Sabtu, 20 Januari 2018

Menulis




Tulisan yang berkarakter, bermutu, bertenaga, dan juga bermanfaat merupakan tulisan yang hadir dari  pancaran keimanan dan ruh pikiran yang benderang. Sehingga dapat menghanyutkan pikiran siapa pun yang membacanya dalam arus influensasi sang penulis. Apa yang tulis memberi efek nan membahana lagi dahsyat cetarnya bagi pembaca. Pengaruh dari tulisannya menembus pikiran-pikiran manusia melewati lintas ruang dan waktu. Siapa pun yang membaca tulisannya akan terlahirkan menjadi pribadi-pribadi baru, membentuk manusia-manusia penggerak kebaikan. Jelas untuk dapat membuat tulisan yang sedemikian bukanlah perkara yang mudah. Ada beberapa hal yang menjadi beberapa prasyarat ketika seseorang memulai untuk menulis.

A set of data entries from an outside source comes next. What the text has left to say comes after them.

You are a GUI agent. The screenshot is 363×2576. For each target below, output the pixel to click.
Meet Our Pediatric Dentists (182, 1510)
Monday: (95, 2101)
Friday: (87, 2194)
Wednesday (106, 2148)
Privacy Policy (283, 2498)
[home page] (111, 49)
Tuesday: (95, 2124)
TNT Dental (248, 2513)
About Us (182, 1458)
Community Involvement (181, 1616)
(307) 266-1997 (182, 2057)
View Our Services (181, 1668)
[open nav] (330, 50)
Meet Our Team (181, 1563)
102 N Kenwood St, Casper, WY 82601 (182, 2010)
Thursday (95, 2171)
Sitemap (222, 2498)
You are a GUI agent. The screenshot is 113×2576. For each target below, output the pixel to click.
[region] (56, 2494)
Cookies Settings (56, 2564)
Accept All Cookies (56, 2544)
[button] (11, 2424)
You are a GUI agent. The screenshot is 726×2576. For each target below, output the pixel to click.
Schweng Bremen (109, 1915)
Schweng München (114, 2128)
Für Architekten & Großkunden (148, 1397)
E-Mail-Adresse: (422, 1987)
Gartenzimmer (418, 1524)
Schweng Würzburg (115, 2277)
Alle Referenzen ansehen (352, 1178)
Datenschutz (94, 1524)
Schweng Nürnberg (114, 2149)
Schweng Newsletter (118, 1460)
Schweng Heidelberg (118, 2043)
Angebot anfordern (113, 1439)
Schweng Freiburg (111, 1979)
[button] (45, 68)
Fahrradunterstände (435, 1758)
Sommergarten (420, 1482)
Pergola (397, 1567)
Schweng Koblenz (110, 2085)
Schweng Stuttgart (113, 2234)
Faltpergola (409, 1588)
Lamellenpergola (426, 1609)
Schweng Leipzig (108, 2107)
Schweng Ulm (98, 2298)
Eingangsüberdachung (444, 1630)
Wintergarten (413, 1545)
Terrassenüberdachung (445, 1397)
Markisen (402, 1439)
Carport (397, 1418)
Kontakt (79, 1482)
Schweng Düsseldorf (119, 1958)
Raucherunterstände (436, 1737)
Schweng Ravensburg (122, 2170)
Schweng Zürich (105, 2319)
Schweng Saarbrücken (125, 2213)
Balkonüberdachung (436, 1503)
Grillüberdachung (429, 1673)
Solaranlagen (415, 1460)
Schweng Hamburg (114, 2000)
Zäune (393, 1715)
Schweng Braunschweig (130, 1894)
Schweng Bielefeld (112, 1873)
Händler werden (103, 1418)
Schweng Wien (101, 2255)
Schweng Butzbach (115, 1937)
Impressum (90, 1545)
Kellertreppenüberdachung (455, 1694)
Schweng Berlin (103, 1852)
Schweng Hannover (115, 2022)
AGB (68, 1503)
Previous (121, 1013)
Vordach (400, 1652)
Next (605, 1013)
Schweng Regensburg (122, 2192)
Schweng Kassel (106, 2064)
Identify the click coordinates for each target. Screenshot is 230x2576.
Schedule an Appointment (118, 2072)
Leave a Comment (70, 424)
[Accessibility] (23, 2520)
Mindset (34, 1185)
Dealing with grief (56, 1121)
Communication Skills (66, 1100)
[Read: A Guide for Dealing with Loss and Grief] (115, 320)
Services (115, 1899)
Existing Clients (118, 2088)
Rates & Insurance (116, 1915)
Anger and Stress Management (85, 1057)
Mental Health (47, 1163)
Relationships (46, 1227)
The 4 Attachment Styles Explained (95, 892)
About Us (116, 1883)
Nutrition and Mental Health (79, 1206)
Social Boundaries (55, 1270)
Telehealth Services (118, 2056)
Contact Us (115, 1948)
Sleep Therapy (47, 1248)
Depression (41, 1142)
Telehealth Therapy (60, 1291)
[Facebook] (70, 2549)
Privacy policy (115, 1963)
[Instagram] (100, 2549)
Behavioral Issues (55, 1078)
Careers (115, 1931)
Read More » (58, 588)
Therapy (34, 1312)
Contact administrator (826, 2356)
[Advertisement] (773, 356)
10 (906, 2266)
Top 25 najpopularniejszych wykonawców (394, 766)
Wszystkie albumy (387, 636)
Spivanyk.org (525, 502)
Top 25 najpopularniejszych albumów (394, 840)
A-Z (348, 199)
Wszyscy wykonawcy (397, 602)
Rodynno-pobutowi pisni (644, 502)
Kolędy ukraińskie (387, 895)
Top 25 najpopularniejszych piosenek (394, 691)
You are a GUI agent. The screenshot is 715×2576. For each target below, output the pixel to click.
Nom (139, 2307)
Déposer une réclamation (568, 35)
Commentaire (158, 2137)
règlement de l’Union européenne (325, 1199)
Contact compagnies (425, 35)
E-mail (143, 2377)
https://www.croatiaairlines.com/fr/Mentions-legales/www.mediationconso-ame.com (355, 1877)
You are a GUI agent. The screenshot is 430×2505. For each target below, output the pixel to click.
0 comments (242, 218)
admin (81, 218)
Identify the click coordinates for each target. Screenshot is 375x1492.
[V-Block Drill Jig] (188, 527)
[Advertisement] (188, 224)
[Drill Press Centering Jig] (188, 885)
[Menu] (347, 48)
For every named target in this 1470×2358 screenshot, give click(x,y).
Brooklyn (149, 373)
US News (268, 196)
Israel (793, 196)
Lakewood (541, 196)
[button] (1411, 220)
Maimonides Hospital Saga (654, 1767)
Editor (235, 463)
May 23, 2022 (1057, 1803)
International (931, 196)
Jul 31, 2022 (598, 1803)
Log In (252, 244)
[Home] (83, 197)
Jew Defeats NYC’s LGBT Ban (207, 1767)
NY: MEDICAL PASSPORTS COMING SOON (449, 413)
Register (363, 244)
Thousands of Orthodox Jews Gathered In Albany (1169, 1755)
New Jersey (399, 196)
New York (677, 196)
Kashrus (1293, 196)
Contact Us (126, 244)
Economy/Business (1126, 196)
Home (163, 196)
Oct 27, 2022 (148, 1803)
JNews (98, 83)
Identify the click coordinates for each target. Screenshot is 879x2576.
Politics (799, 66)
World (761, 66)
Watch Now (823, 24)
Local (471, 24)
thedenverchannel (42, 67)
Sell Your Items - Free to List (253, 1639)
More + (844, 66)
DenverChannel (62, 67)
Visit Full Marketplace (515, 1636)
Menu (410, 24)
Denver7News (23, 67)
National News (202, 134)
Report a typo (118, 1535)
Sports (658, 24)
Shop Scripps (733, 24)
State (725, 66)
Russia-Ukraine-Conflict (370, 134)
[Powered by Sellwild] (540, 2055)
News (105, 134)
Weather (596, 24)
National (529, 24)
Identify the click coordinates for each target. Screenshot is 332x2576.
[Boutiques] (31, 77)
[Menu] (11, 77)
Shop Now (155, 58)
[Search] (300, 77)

 Tuntutan menulis sefrekuensi dengan kebutuhan mensuplai ilmu. Akumulasi dari energi ilmu  menuangkan penyegaran pada ide. Mencuarkan semacam ruh dalam kata-kata yang dijejalkan pada tulisan. Berbeda dengan seorang yang menulis hanya sekedar mengungkapkan perasaan atau menuangkan kisah-kisah harian. Memang ada poin hikmah yang dapat disiggahi, namun kedangkalan akan ilmu membuat poin hikmah yang akan tersampaikan pun kurang mengena. Pada akhirnya, hanya menjadi bacaan yang abalan tanpa bobot dan makna bagi pembaca. Maka pentinglah bagi seorang penulis untuk menjadikan budaya tholibul ilmy sebagai suatu kebutuhan dasar. Budaya tholibul ilmy  merupakan budaya baik yang diteladankan oleh para salafus solih. Meraup ilimu baik dengan membaca, mendengarkan kajian ilmu, atau membaca pengalaman kehidupan manusia-manusia yang silih berganti menghiasai kehidupan diri. Budaya itulah yang mengajarkan diri untuk menjadi lebih baik dan menunjukkan pada jalan pencerahan bagi akal dan hati. 

Salah seorang Salafus Sholih yang bergentayangan dalam kemah budaya tholibul ilmy adalah Imam Tsa’lab. Kisah yang menarik adalah tentang kematiannya pada suatu hari ketika beliau menikmati perjalanannya dengan membaca buku, perjalanan yang ditempuh dengan berjalan kaki. Maka dalam keasyikannya dengan bacaannya tetiba datang seekor kuda dari belakang dan kemudian menabraknya. Lantas beliau pun jatuh ke parit dan dua hari kemudian meninggal dunia. Poin penting yang menggelitik motivasi dari kisah ini adalah keasyikan seorang ulama dengan ilmu membuatnya selalu dan senantiasa haus untuk membaca sekalipun dalam kondisi berlajan. MasyaAllah.

Kecanduan membaca mengindikasikan seseorang  mulai mencintai ilmu. Jika membaca belum menjadi candu maka jadikanlah sebagai paksaan. Harus berupaya membaca sekalipun dalam keadaan malas.